国交省が運用状況報告、長時間待機も
国土交通省は3月13日、「トラック輸送における取引環境・労働時間改善中央協議会」と「トラック運送業の生産性向上協議会」の合同会合で、改正貨物自動車運送事業法に基づき、2024年3月までの時限措置として実施している、運送事業者の違法行為を助長していると認められる荷主企業や元請けの運送事業者に改善を要請・働きかける制度の運用状況を報告した。

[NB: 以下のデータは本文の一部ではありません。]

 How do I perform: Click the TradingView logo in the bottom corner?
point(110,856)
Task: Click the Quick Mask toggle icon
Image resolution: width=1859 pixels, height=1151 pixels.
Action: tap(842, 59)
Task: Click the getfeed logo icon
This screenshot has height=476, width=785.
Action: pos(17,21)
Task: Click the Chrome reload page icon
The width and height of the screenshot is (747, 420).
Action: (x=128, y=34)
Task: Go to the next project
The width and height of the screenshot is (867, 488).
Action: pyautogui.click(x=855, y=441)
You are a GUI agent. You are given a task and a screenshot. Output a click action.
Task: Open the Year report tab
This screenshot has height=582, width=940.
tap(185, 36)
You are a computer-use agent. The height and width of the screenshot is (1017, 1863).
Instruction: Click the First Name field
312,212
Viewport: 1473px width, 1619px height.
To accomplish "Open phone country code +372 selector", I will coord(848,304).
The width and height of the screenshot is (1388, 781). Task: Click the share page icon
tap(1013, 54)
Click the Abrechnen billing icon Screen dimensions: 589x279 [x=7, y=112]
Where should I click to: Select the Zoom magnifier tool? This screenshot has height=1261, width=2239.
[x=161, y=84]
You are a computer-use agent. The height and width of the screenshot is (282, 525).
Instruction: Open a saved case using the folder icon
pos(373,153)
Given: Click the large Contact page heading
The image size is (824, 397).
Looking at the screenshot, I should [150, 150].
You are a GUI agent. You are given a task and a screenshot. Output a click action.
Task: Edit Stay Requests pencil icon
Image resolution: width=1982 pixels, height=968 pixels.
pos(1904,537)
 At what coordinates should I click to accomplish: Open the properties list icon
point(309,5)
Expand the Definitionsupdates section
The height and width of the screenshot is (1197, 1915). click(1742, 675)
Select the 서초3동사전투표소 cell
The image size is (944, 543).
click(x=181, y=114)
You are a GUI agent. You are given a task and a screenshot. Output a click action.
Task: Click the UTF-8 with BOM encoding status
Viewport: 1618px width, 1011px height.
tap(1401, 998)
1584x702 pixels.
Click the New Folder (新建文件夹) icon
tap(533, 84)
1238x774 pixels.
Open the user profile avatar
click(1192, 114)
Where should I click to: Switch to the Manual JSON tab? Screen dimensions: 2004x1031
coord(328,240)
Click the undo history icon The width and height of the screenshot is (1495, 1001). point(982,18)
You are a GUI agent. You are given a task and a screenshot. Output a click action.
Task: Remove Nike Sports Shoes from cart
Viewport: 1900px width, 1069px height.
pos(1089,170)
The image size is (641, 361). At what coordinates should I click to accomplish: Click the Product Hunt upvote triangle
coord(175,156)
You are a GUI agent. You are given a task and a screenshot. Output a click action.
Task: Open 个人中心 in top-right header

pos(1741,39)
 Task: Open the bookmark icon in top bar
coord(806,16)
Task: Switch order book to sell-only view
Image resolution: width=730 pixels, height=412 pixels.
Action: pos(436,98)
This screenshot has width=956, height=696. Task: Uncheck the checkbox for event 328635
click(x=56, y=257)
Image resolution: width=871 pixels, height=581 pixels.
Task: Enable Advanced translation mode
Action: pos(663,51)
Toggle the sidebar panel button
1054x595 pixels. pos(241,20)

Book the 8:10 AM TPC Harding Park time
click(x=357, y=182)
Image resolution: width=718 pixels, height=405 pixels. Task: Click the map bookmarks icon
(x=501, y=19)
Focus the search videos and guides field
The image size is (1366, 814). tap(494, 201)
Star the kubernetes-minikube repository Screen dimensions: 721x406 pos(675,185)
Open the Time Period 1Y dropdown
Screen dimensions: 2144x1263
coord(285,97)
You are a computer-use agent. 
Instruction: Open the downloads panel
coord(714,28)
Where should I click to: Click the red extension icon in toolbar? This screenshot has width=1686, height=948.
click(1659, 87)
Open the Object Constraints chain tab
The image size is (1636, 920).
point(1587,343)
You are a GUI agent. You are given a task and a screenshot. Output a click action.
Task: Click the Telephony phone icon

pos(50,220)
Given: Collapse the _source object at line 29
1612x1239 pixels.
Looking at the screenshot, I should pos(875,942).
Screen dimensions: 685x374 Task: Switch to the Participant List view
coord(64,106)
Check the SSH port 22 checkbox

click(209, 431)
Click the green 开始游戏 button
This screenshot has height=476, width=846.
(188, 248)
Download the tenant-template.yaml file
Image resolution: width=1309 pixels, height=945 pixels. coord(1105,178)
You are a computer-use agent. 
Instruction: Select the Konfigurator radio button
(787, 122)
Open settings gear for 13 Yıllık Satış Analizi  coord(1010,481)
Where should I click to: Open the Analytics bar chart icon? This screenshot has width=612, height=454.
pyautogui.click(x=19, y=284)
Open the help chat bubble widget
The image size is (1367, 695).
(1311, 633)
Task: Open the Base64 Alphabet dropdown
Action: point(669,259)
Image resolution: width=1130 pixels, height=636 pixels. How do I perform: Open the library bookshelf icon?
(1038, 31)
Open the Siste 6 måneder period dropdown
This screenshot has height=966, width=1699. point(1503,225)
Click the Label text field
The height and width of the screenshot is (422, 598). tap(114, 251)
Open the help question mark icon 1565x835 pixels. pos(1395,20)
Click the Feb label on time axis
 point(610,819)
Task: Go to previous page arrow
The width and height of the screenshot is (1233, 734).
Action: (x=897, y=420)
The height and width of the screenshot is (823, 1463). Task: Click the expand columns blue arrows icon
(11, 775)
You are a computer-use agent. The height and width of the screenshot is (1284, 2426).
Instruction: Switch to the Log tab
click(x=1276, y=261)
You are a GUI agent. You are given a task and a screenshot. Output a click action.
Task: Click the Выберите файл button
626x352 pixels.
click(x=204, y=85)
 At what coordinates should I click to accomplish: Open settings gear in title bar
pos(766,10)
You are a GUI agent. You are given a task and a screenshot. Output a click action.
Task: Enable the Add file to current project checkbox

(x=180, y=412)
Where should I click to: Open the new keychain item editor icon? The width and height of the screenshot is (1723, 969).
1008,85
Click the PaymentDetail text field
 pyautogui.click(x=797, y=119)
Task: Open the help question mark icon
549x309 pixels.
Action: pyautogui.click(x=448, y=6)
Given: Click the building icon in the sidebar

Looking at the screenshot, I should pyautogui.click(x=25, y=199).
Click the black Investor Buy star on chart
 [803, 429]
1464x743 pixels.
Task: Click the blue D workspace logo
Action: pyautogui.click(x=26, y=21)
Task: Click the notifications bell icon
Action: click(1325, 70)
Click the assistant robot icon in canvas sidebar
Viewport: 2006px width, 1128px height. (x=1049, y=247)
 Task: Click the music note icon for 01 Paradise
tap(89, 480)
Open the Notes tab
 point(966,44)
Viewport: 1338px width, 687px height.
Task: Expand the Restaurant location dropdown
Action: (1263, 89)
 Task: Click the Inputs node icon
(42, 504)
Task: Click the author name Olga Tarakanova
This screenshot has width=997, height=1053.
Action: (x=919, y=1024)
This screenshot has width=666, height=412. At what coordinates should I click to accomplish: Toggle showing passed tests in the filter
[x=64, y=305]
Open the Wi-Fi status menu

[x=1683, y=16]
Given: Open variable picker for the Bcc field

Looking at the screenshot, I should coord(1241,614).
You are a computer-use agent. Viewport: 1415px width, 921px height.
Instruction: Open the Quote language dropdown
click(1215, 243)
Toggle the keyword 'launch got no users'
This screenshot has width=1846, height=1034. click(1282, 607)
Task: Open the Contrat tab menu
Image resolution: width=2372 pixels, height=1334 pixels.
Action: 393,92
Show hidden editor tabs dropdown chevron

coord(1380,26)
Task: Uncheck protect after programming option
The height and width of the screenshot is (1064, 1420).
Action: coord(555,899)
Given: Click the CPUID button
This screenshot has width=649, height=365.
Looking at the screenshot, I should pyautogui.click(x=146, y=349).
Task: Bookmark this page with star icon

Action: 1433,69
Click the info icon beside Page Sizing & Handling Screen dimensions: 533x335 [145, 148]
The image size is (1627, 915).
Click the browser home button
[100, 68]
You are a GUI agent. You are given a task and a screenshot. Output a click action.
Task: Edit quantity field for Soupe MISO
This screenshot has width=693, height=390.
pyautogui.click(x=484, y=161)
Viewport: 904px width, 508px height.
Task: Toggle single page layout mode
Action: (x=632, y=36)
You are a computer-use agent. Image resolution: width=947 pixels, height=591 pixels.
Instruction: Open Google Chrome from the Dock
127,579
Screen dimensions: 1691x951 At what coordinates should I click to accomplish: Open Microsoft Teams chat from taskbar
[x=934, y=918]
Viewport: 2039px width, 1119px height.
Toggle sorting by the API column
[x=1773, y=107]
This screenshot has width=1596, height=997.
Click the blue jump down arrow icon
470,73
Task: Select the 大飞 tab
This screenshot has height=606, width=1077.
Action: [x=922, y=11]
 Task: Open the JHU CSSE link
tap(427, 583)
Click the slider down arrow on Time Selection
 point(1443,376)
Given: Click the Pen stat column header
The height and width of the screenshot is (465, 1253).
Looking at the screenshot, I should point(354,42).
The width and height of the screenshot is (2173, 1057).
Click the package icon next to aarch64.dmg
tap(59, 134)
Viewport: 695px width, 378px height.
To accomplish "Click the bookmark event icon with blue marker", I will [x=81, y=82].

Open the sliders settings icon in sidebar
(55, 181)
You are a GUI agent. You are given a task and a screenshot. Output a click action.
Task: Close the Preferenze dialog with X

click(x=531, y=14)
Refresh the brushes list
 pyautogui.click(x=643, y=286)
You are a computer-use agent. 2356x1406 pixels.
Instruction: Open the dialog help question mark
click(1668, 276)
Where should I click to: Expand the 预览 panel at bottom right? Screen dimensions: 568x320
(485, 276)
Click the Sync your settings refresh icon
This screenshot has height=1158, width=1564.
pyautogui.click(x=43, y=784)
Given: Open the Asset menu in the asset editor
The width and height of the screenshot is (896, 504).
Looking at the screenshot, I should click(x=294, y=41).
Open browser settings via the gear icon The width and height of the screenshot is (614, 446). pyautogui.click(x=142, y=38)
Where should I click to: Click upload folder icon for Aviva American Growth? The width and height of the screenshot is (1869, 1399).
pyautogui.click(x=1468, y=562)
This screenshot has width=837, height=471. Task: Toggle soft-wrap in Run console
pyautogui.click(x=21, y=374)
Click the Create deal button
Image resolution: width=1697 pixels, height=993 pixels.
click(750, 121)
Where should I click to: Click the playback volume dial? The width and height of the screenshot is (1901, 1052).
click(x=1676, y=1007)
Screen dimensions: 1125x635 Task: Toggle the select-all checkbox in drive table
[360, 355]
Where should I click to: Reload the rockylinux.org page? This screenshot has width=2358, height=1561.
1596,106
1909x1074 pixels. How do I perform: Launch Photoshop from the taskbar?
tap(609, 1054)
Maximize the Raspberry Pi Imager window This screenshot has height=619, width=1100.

今年2月末で、働きかけを実施したのは76社、要請は3社に上っている。
同制度は働きかけや要請を行っても荷主企業などが問題行為を改善しない場合、改善を勧告するとともに具体的な社名を公開すると定めているが、その事例は出ていない。
国交省によれば、昨年8月に要請を実施した中部運輸局管内の製造業の発荷主は、運送事業者を長時間、積み込みの際に待たせており、働き掛けを実施した後も「昼過ぎから待機しているが、夕方18時ころの積み込みになるのが常」「積み込み待ちがかなり長くて、お昼に受付しても夜7時になる」との声が運送事業者から寄せられていたという。要請の結果、発荷主は入稿時間の指定や出荷口の増設などを行い、「1時間以上の待機台数比率」は大幅改善された。
また、今年2月に要請した関東運輸局管内の倉庫業の発荷主も、働きかけの後も「受付後、2時間半以上荷待ちがあり、現在も待っている」「朝8時過ぎに受付したにも関わらず、12時現在も呼ばれない」との報告が運送事業者からあり、改善計画の策定に着手したという。
さらに、近畿運輸局管内で元請けの運送業に対して昨年11月、要請を実施。「過積載と分かっていながらトラックに荷物を積むよう強要してくる。過積載である旨を忠告しても聞いてもらえない」との情報提供があったという。このため、当該の運送業は問題行為防止に向け、全社レベルの対策強化に着手した。